- What is required -
Below are some entries; write out each one of them exactly.
===== Data for review
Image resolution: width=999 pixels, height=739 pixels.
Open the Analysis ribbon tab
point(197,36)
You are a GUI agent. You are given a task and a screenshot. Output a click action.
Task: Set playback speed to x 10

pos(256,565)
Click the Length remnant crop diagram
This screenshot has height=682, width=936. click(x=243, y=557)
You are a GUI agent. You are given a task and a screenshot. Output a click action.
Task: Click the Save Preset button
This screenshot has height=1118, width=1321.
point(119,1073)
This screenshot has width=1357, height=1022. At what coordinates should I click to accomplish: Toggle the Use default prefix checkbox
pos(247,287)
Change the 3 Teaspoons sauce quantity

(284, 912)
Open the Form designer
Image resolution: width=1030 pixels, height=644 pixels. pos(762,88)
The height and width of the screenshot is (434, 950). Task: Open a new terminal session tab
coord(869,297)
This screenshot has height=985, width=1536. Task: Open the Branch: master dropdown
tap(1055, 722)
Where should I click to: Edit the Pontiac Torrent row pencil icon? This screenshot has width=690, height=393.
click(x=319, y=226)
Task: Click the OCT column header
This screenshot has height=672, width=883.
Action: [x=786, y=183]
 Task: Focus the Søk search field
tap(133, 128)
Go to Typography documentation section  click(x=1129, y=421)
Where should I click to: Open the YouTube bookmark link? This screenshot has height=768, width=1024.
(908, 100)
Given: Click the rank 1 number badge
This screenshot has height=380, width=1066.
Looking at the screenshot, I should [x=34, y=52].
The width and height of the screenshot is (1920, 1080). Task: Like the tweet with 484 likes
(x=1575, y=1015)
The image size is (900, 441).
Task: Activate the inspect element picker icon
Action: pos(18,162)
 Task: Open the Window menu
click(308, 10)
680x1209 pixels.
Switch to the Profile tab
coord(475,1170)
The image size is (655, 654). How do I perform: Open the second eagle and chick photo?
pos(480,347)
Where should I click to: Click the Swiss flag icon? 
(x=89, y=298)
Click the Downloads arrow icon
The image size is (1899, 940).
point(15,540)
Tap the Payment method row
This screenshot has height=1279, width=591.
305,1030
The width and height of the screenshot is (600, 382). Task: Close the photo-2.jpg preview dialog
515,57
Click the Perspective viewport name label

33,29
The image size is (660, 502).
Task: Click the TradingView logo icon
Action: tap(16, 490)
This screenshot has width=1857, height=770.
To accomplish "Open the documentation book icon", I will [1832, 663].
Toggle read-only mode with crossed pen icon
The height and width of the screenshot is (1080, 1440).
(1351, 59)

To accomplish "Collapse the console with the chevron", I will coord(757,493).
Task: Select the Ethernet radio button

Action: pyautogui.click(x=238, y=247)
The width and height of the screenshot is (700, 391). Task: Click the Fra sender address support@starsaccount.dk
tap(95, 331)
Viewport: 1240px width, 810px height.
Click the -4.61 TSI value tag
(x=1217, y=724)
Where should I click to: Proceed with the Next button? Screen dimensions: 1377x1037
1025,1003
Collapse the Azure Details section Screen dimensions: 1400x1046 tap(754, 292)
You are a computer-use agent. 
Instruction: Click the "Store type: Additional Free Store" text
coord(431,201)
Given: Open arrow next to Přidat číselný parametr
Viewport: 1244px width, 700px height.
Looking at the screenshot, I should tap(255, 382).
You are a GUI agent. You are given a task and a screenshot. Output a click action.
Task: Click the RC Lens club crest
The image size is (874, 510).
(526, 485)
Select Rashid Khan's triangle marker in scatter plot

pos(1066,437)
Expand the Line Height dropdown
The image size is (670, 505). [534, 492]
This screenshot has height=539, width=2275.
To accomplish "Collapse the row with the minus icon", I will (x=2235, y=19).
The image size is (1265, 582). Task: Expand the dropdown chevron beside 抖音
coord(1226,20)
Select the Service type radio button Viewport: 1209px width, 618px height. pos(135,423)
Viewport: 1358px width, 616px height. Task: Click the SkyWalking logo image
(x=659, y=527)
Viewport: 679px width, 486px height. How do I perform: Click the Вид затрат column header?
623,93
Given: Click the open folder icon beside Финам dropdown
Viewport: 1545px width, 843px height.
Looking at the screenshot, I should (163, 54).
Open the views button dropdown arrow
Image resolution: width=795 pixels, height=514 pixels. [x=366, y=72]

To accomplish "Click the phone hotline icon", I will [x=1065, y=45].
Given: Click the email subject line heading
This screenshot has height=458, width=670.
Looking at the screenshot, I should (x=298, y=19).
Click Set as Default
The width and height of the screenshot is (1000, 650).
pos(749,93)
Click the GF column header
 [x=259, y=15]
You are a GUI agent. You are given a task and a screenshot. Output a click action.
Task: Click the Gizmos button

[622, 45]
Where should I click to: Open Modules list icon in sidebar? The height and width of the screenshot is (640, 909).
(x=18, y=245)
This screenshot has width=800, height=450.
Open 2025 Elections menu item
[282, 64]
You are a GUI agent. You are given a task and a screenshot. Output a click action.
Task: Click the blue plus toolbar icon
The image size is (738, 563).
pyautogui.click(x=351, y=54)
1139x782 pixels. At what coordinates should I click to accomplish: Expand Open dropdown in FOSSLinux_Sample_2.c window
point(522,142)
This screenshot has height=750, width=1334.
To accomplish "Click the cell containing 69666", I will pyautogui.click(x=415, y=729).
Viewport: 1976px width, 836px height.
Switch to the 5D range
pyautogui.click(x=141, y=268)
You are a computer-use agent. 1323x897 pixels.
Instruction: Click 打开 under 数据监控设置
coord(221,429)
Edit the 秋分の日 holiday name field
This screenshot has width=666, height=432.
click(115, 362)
==========
- Task result -
Image resolution: width=999 pixels, height=739 pixels.
Open the Analysis ribbon tab
point(197,36)
You are a GUI agent. You are given a task and a screenshot. Output a click action.
Task: Set playback speed to x 10

pos(256,565)
Click the Length remnant crop diagram
This screenshot has height=682, width=936. click(x=243, y=557)
You are a GUI agent. You are given a task and a screenshot. Output a click action.
Task: Click the Save Preset button
This screenshot has height=1118, width=1321.
point(119,1073)
This screenshot has width=1357, height=1022. At what coordinates should I click to accomplish: Toggle the Use default prefix checkbox
pos(247,287)
Change the 3 Teaspoons sauce quantity

(284, 912)
Open the Form designer
Image resolution: width=1030 pixels, height=644 pixels. pos(762,88)
The height and width of the screenshot is (434, 950). Task: Open a new terminal session tab
coord(869,297)
This screenshot has height=985, width=1536. Task: Open the Branch: master dropdown
tap(1055, 722)
Where should I click to: Edit the Pontiac Torrent row pencil icon? This screenshot has width=690, height=393.
click(x=319, y=226)
Task: Click the OCT column header
This screenshot has height=672, width=883.
Action: [x=786, y=183]
 Task: Focus the Søk search field
tap(133, 128)
Go to Typography documentation section  click(x=1129, y=421)
Where should I click to: Open the YouTube bookmark link? This screenshot has height=768, width=1024.
(908, 100)
Given: Click the rank 1 number badge
This screenshot has height=380, width=1066.
Looking at the screenshot, I should [x=34, y=52].
The width and height of the screenshot is (1920, 1080). Task: Like the tweet with 484 likes
(x=1575, y=1015)
The image size is (900, 441).
Task: Activate the inspect element picker icon
Action: pos(18,162)
 Task: Open the Window menu
click(308, 10)
680x1209 pixels.
Switch to the Profile tab
coord(475,1170)
The image size is (655, 654). How do I perform: Open the second eagle and chick photo?
pos(480,347)
Where should I click to: Click the Swiss flag icon? 
(x=89, y=298)
Click the Downloads arrow icon
The image size is (1899, 940).
point(15,540)
Tap the Payment method row
This screenshot has height=1279, width=591.
305,1030
The width and height of the screenshot is (600, 382). Task: Close the photo-2.jpg preview dialog
515,57
Click the Perspective viewport name label

33,29
The image size is (660, 502).
Task: Click the TradingView logo icon
Action: tap(16, 490)
This screenshot has width=1857, height=770.
To accomplish "Open the documentation book icon", I will [1832, 663].
Toggle read-only mode with crossed pen icon
The height and width of the screenshot is (1080, 1440).
(1351, 59)

To accomplish "Collapse the console with the chevron", I will coord(757,493).
Task: Select the Ethernet radio button

Action: pyautogui.click(x=238, y=247)
The width and height of the screenshot is (700, 391). Task: Click the Fra sender address support@starsaccount.dk
tap(95, 331)
Viewport: 1240px width, 810px height.
Click the -4.61 TSI value tag
(x=1217, y=724)
Where should I click to: Proceed with the Next button? Screen dimensions: 1377x1037
1025,1003
Collapse the Azure Details section Screen dimensions: 1400x1046 tap(754, 292)
You are a computer-use agent. 
Instruction: Click the "Store type: Additional Free Store" text
coord(431,201)
Given: Open arrow next to Přidat číselný parametr
Viewport: 1244px width, 700px height.
Looking at the screenshot, I should tap(255, 382).
You are a GUI agent. You are given a task and a screenshot. Output a click action.
Task: Click the RC Lens club crest
The image size is (874, 510).
(526, 485)
Select Rashid Khan's triangle marker in scatter plot

pos(1066,437)
Expand the Line Height dropdown
The image size is (670, 505). [534, 492]
This screenshot has height=539, width=2275.
To accomplish "Collapse the row with the minus icon", I will (x=2235, y=19).
The image size is (1265, 582). Task: Expand the dropdown chevron beside 抖音
coord(1226,20)
Select the Service type radio button Viewport: 1209px width, 618px height. pos(135,423)
Viewport: 1358px width, 616px height. Task: Click the SkyWalking logo image
(x=659, y=527)
Viewport: 679px width, 486px height. How do I perform: Click the Вид затрат column header?
623,93
Given: Click the open folder icon beside Финам dropdown
Viewport: 1545px width, 843px height.
Looking at the screenshot, I should (163, 54).
Open the views button dropdown arrow
Image resolution: width=795 pixels, height=514 pixels. [x=366, y=72]

To accomplish "Click the phone hotline icon", I will [x=1065, y=45].
Given: Click the email subject line heading
This screenshot has height=458, width=670.
Looking at the screenshot, I should (x=298, y=19).
Click Set as Default
The width and height of the screenshot is (1000, 650).
pos(749,93)
Click the GF column header
 [x=259, y=15]
You are a GUI agent. You are given a task and a screenshot. Output a click action.
Task: Click the Gizmos button

[622, 45]
Where should I click to: Open Modules list icon in sidebar? The height and width of the screenshot is (640, 909).
(x=18, y=245)
This screenshot has width=800, height=450.
Open 2025 Elections menu item
[282, 64]
You are a GUI agent. You are given a task and a screenshot. Output a click action.
Task: Click the blue plus toolbar icon
The image size is (738, 563).
pyautogui.click(x=351, y=54)
1139x782 pixels. At what coordinates should I click to accomplish: Expand Open dropdown in FOSSLinux_Sample_2.c window
point(522,142)
This screenshot has height=750, width=1334.
To accomplish "Click the cell containing 69666", I will pyautogui.click(x=415, y=729).
Viewport: 1976px width, 836px height.
Switch to the 5D range
pyautogui.click(x=141, y=268)
You are a computer-use agent. 1323x897 pixels.
Instruction: Click 打开 under 数据监控设置
coord(221,429)
Edit the 秋分の日 holiday name field
This screenshot has width=666, height=432.
click(115, 362)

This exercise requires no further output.